EXERCISE:
Retype the data in its entirety, with no word changed.

SUPPLIED DATA:
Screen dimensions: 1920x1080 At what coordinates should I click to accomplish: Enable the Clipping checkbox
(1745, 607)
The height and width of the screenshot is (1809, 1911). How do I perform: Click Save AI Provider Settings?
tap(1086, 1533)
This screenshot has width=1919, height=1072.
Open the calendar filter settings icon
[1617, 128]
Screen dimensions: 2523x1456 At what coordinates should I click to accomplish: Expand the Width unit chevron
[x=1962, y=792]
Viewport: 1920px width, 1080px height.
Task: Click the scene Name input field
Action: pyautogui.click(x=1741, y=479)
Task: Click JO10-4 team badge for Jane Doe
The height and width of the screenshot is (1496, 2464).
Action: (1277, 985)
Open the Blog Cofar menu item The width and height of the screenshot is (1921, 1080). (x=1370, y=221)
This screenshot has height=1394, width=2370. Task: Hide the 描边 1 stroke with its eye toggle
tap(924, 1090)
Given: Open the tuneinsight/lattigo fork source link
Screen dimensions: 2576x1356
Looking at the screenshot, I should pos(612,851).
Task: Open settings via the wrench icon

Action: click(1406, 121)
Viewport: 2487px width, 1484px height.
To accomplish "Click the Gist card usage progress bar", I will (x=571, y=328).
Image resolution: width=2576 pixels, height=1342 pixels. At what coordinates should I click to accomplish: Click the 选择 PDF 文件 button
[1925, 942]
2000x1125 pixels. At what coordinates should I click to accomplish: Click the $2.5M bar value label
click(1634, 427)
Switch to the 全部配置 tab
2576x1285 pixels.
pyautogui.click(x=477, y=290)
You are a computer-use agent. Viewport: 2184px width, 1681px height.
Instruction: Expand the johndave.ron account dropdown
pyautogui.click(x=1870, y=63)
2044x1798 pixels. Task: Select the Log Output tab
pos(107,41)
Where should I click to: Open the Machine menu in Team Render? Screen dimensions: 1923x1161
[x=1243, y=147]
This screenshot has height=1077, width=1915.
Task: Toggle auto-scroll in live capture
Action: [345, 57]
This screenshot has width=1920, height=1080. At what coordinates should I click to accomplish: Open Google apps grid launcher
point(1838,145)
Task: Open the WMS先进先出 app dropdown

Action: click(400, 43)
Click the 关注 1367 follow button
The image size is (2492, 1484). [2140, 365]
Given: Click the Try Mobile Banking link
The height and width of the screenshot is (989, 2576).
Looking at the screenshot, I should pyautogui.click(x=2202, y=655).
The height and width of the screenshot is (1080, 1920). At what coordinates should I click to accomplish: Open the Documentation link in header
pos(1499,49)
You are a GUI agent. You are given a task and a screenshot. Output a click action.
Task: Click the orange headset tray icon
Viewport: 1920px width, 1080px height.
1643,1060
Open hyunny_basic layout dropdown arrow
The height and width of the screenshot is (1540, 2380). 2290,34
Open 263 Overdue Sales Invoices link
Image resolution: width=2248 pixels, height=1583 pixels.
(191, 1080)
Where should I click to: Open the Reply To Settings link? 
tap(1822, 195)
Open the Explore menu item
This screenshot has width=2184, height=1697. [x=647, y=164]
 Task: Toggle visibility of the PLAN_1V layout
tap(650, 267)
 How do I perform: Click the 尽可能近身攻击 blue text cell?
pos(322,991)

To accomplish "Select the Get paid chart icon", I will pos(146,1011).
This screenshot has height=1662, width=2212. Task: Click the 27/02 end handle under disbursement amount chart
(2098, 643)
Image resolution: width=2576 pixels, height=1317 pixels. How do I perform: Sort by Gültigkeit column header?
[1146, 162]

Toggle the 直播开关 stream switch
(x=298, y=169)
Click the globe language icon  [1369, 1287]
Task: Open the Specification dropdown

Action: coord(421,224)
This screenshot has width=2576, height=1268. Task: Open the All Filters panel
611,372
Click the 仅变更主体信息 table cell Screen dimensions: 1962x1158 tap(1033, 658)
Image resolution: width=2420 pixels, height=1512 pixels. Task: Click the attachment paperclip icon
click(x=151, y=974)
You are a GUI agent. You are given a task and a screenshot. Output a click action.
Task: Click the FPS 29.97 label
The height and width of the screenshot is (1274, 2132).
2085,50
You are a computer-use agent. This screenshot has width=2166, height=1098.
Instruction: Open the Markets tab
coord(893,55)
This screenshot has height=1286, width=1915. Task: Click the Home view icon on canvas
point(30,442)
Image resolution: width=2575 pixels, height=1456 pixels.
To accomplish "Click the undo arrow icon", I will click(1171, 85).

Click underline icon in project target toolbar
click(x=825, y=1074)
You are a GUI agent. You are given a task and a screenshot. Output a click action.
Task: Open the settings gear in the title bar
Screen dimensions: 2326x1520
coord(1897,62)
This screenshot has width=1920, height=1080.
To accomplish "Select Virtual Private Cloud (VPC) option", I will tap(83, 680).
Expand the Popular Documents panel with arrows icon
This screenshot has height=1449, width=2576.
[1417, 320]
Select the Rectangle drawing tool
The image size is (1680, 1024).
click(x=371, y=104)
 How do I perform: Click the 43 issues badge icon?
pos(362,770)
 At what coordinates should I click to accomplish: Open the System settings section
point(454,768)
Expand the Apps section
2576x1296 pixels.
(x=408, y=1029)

EXERCISE SOLUTION:
Screen dimensions: 1920x1080 At what coordinates should I click to accomplish: Enable the Clipping checkbox
(1745, 607)
The height and width of the screenshot is (1809, 1911). How do I perform: Click Save AI Provider Settings?
tap(1086, 1533)
This screenshot has width=1919, height=1072.
Open the calendar filter settings icon
[1617, 128]
Screen dimensions: 2523x1456 At what coordinates should I click to accomplish: Expand the Width unit chevron
[x=1962, y=792]
Viewport: 1920px width, 1080px height.
Task: Click the scene Name input field
Action: pyautogui.click(x=1741, y=479)
Task: Click JO10-4 team badge for Jane Doe
The height and width of the screenshot is (1496, 2464).
Action: (1277, 985)
Open the Blog Cofar menu item The width and height of the screenshot is (1921, 1080). (x=1370, y=221)
This screenshot has height=1394, width=2370. Task: Hide the 描边 1 stroke with its eye toggle
tap(924, 1090)
Given: Open the tuneinsight/lattigo fork source link
Screen dimensions: 2576x1356
Looking at the screenshot, I should pos(612,851).
Task: Open settings via the wrench icon

Action: click(1406, 121)
Viewport: 2487px width, 1484px height.
To accomplish "Click the Gist card usage progress bar", I will (x=571, y=328).
Image resolution: width=2576 pixels, height=1342 pixels. At what coordinates should I click to accomplish: Click the 选择 PDF 文件 button
[1925, 942]
2000x1125 pixels. At what coordinates should I click to accomplish: Click the $2.5M bar value label
click(1634, 427)
Switch to the 全部配置 tab
2576x1285 pixels.
pyautogui.click(x=477, y=290)
You are a computer-use agent. Viewport: 2184px width, 1681px height.
Instruction: Expand the johndave.ron account dropdown
pyautogui.click(x=1870, y=63)
2044x1798 pixels. Task: Select the Log Output tab
pos(107,41)
Where should I click to: Open the Machine menu in Team Render? Screen dimensions: 1923x1161
[x=1243, y=147]
This screenshot has height=1077, width=1915.
Task: Toggle auto-scroll in live capture
Action: [345, 57]
This screenshot has width=1920, height=1080. At what coordinates should I click to accomplish: Open Google apps grid launcher
point(1838,145)
Task: Open the WMS先进先出 app dropdown

Action: click(400, 43)
Click the 关注 1367 follow button
The image size is (2492, 1484). [2140, 365]
Given: Click the Try Mobile Banking link
The height and width of the screenshot is (989, 2576).
Looking at the screenshot, I should pyautogui.click(x=2202, y=655).
The height and width of the screenshot is (1080, 1920). At what coordinates should I click to accomplish: Open the Documentation link in header
pos(1499,49)
You are a GUI agent. You are given a task and a screenshot. Output a click action.
Task: Click the orange headset tray icon
Viewport: 1920px width, 1080px height.
1643,1060
Open hyunny_basic layout dropdown arrow
The height and width of the screenshot is (1540, 2380). 2290,34
Open 263 Overdue Sales Invoices link
Image resolution: width=2248 pixels, height=1583 pixels.
(191, 1080)
Where should I click to: Open the Reply To Settings link? 
tap(1822, 195)
Open the Explore menu item
This screenshot has width=2184, height=1697. [x=647, y=164]
 Task: Toggle visibility of the PLAN_1V layout
tap(650, 267)
 How do I perform: Click the 尽可能近身攻击 blue text cell?
pos(322,991)

To accomplish "Select the Get paid chart icon", I will pos(146,1011).
This screenshot has height=1662, width=2212. Task: Click the 27/02 end handle under disbursement amount chart
(2098, 643)
Image resolution: width=2576 pixels, height=1317 pixels. How do I perform: Sort by Gültigkeit column header?
[1146, 162]

Toggle the 直播开关 stream switch
(x=298, y=169)
Click the globe language icon  [1369, 1287]
Task: Open the Specification dropdown

Action: coord(421,224)
This screenshot has width=2576, height=1268. Task: Open the All Filters panel
611,372
Click the 仅变更主体信息 table cell Screen dimensions: 1962x1158 tap(1033, 658)
Image resolution: width=2420 pixels, height=1512 pixels. Task: Click the attachment paperclip icon
click(x=151, y=974)
You are a GUI agent. You are given a task and a screenshot. Output a click action.
Task: Click the FPS 29.97 label
The height and width of the screenshot is (1274, 2132).
2085,50
You are a computer-use agent. This screenshot has width=2166, height=1098.
Instruction: Open the Markets tab
coord(893,55)
This screenshot has height=1286, width=1915. Task: Click the Home view icon on canvas
point(30,442)
Image resolution: width=2575 pixels, height=1456 pixels.
To accomplish "Click the undo arrow icon", I will click(1171, 85).

Click underline icon in project target toolbar
click(x=825, y=1074)
You are a GUI agent. You are given a task and a screenshot. Output a click action.
Task: Open the settings gear in the title bar
Screen dimensions: 2326x1520
coord(1897,62)
This screenshot has width=1920, height=1080.
To accomplish "Select Virtual Private Cloud (VPC) option", I will tap(83, 680).
Expand the Popular Documents panel with arrows icon
This screenshot has height=1449, width=2576.
[1417, 320]
Select the Rectangle drawing tool
The image size is (1680, 1024).
click(x=371, y=104)
 How do I perform: Click the 43 issues badge icon?
pos(362,770)
 At what coordinates should I click to accomplish: Open the System settings section
point(454,768)
Expand the Apps section
2576x1296 pixels.
(x=408, y=1029)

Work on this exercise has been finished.